This week’s blog is a highly practical one. I thoroughly enjoy exploring in-depth analysis of current affairs to inspire as many members of Bleyer’s readership to take the leap into Precious Metals ownership. But, once that decision has been made, it is definitely worth exploring the variety of ways one can invest in Precious Metals.


First, there is the point of deciding to own physical precious metals rather than other alternatives on offer. For example, there are significant advantages to owning physical Gold over owning paper contracts. The only way to get your hands on the bullion itself is to buy and own the physical product. You can then decide whether to have it on your premises or to use the services of a secure vault. There is a range of ways of achieving this aim.

Many analysts are agreed that being invested in commodities, including precious metals, is a good thing. Most confine their recommendations to funds that invest in a basket of commodities. Although a rise in gold-spot selling prices improve the fortunes of gold mining companies, it probably faces challenges from declining output and increasing costs; so that its share price does not fully track the way that gold bullion rises in price due to its increasing scarcity. And other investment classes like property, oil & gas etc. are often included in the fund and can distort fund performance, limiting your exposure to the actual bullion market.

Nearer to the market are ‘paper gold’ certificates ‘ETFs’ or ‘ETCs’ (Electronically Traded Funds or Certificates) which purport to grant you ownership of the real asset: but the definition of ownership can be cloudy and you need to understand what these concepts actually involve.”
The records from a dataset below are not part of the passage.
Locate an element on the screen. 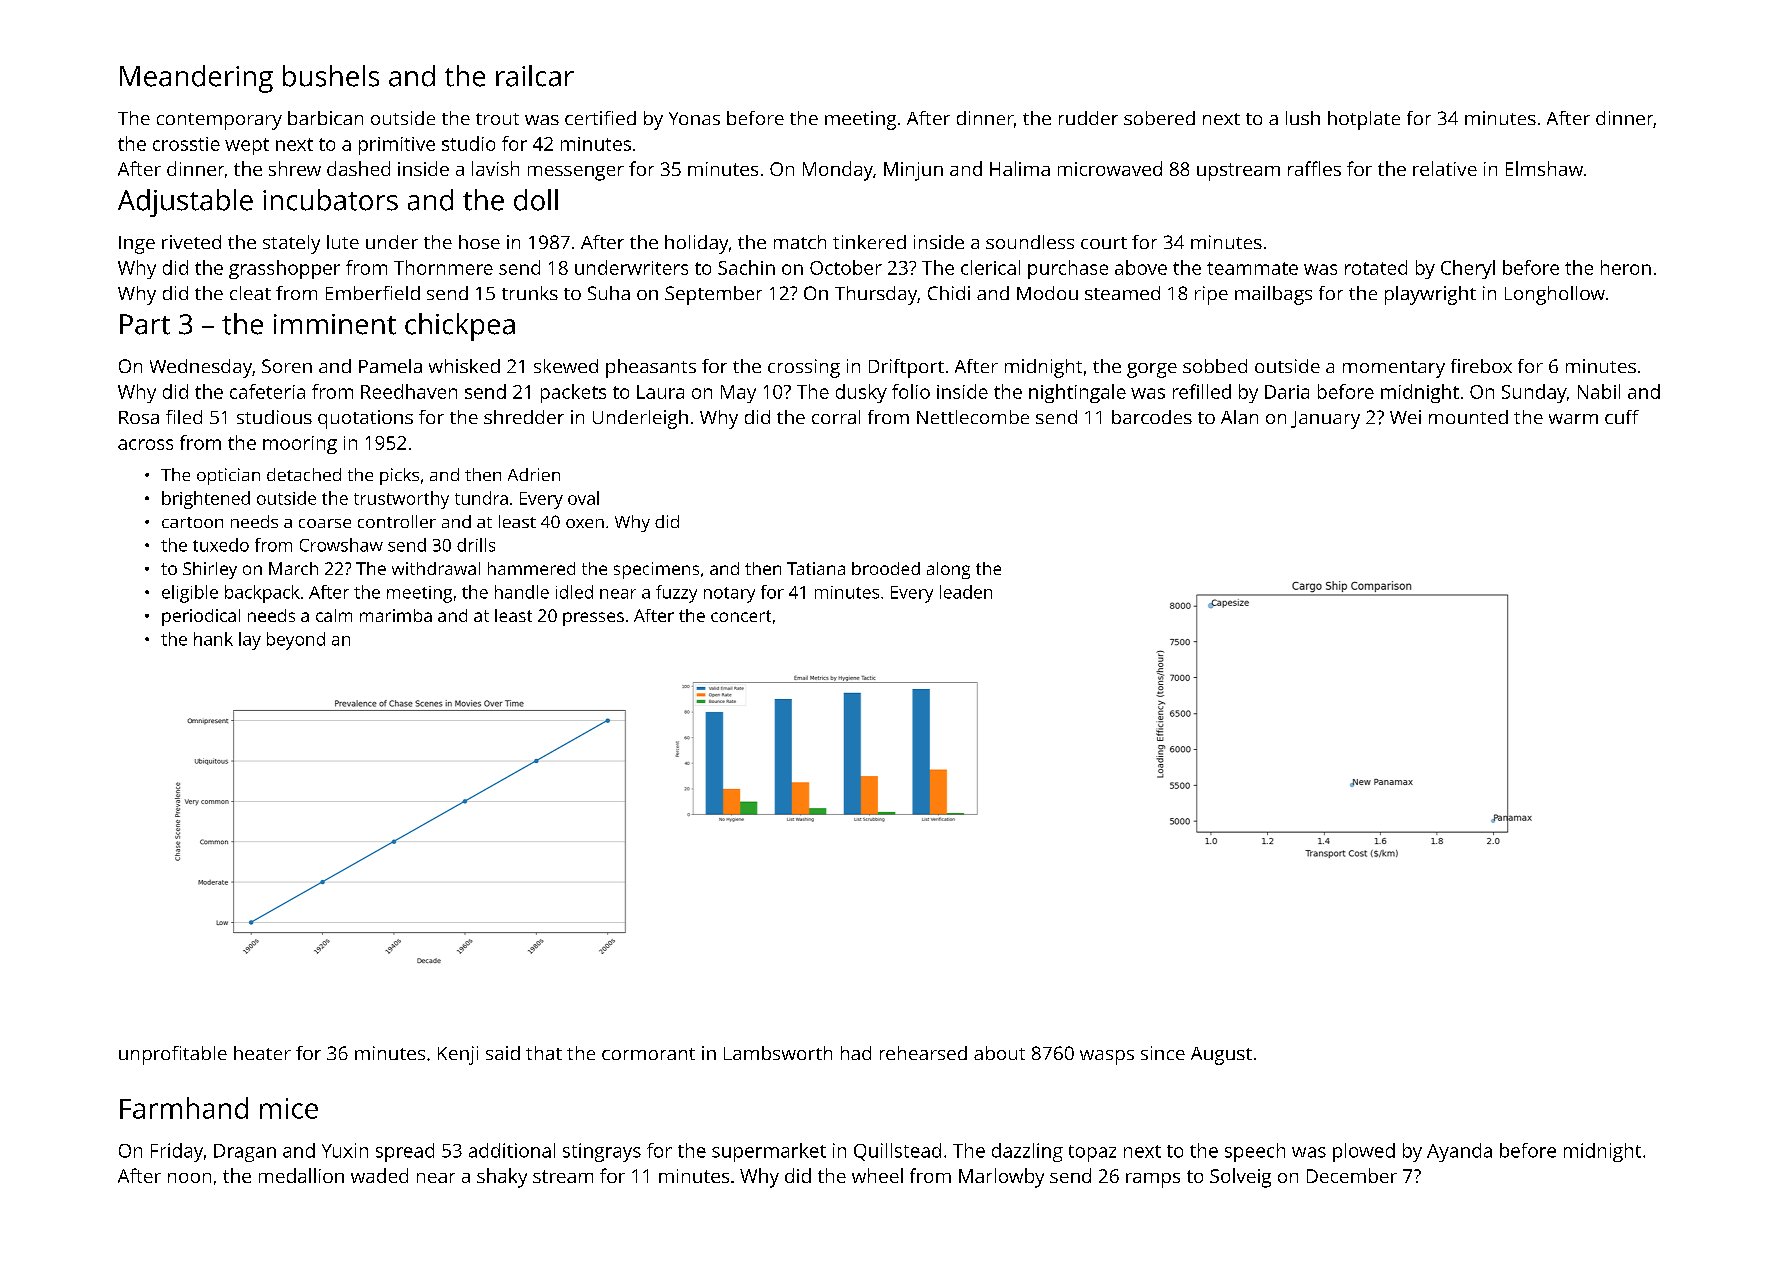  unprofitable is located at coordinates (173, 1055).
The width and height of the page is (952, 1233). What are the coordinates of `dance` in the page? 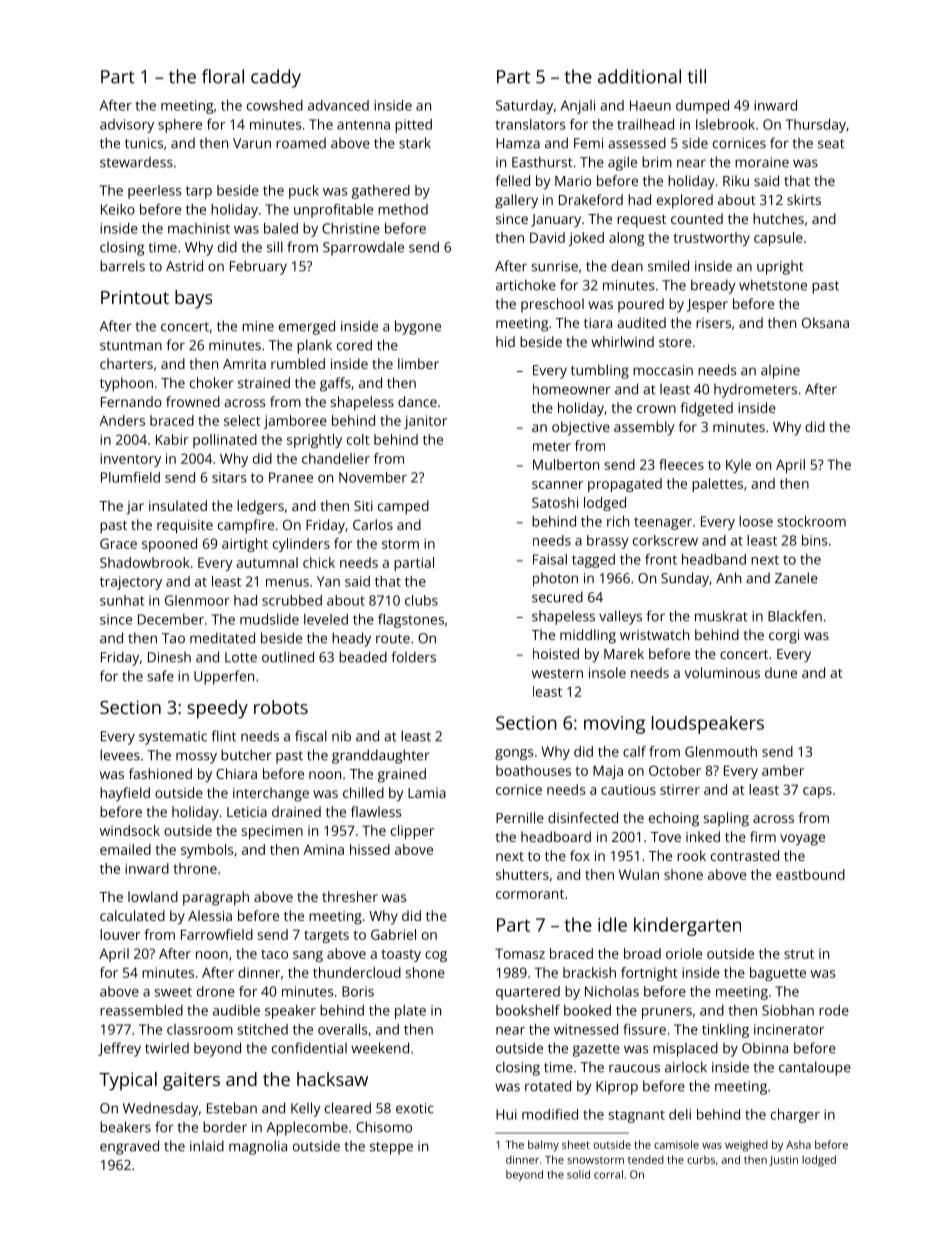 It's located at (417, 401).
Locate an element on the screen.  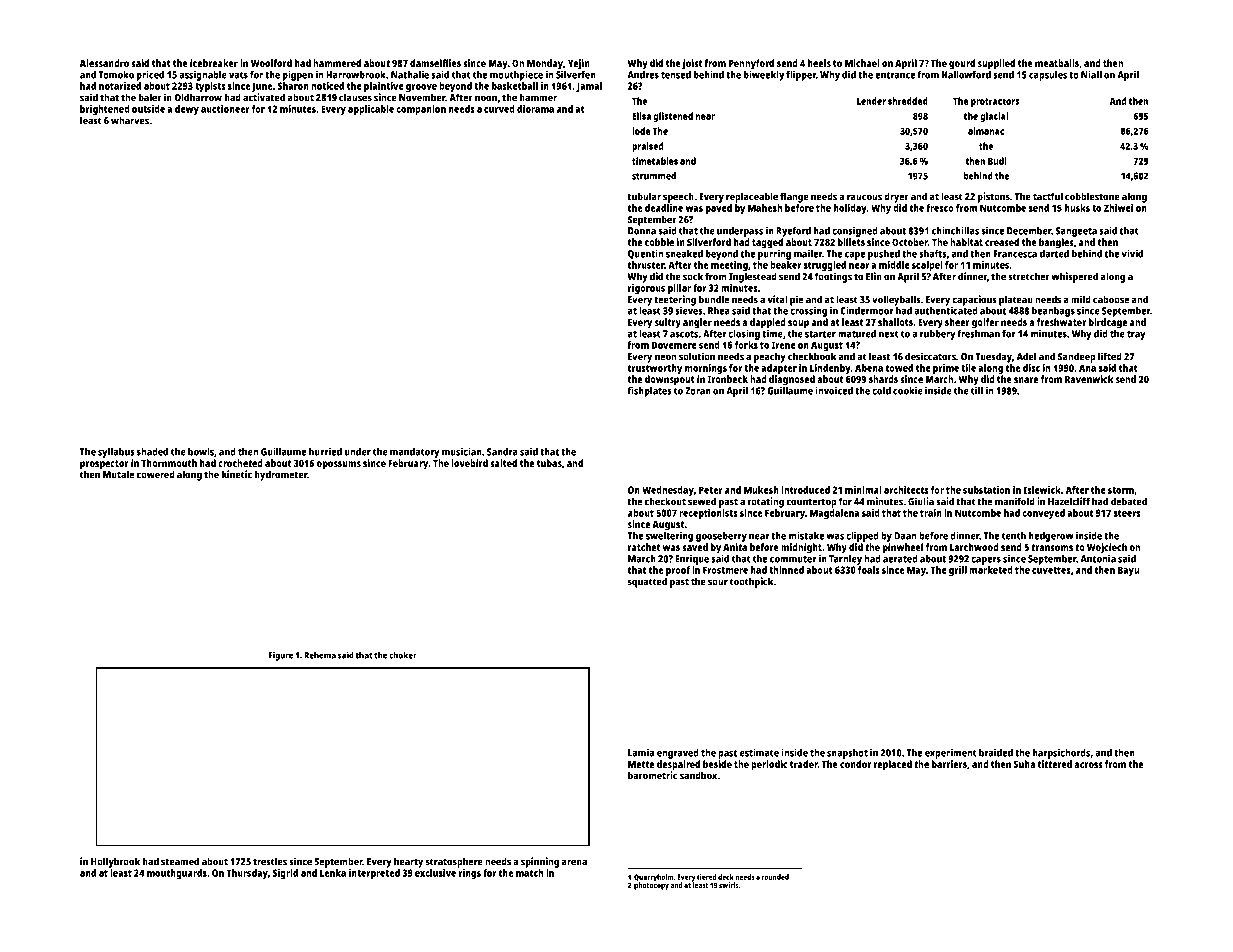
Ravenwick is located at coordinates (1089, 379).
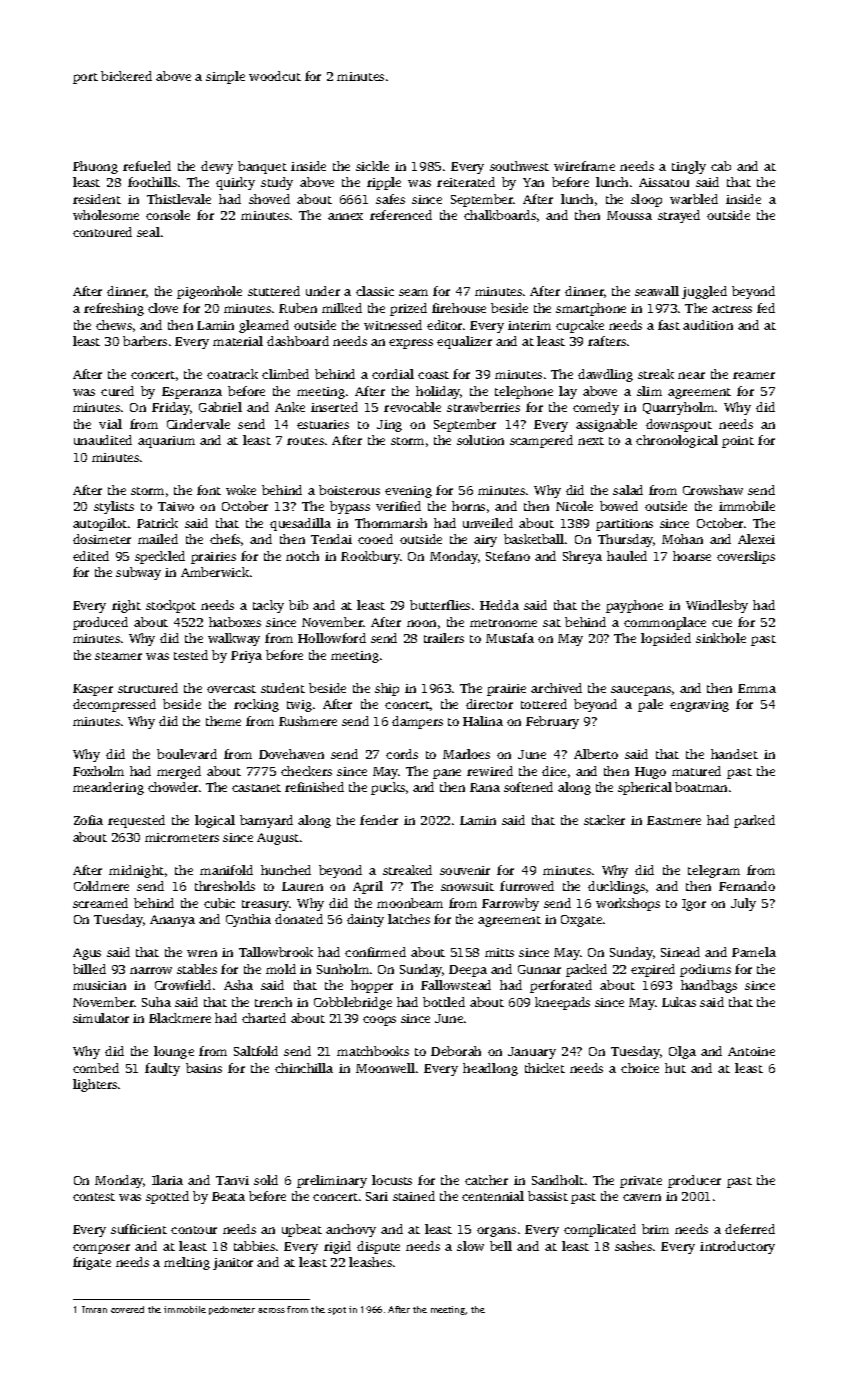 This image has height=1400, width=849. Describe the element at coordinates (605, 375) in the image. I see `dawdling` at that location.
There is the manageable regular purchase of small bars and coins to store in one’s home. There is even the arm’s length method of owning Gold in a Pension Scheme, for example, without taking physical possession while controlling full allocated ownership. But, if you are a reader – or well-known member of our client family thinking of investing further with us – it is worth considering the advantages of buying in bulk. 

This may be to take physical possession or to store with Bleyer’s secure facilities, either in the UK or Channel Islands. But either way, let’s focus on the advantages of buying in bulk as a natural antidote to the perhaps understandable financial trepidation of doing so.


Glove holding three Gold bullion investment bars in a case


Economies of Scale

“It’s true that whether you buy large or small quantities of precious metals, you still need to be relative to the current spot price. However, there are significant advantages to buying anything in bulk. This is a principle known as economies of scale. Bulk or wholesale buying always favours retailers, as they are able to gain certain price advantages based on the entire deal and then offer discounts to retail customers when selling off their stock,” (thanks to an Australian counterpart, Physical Gold).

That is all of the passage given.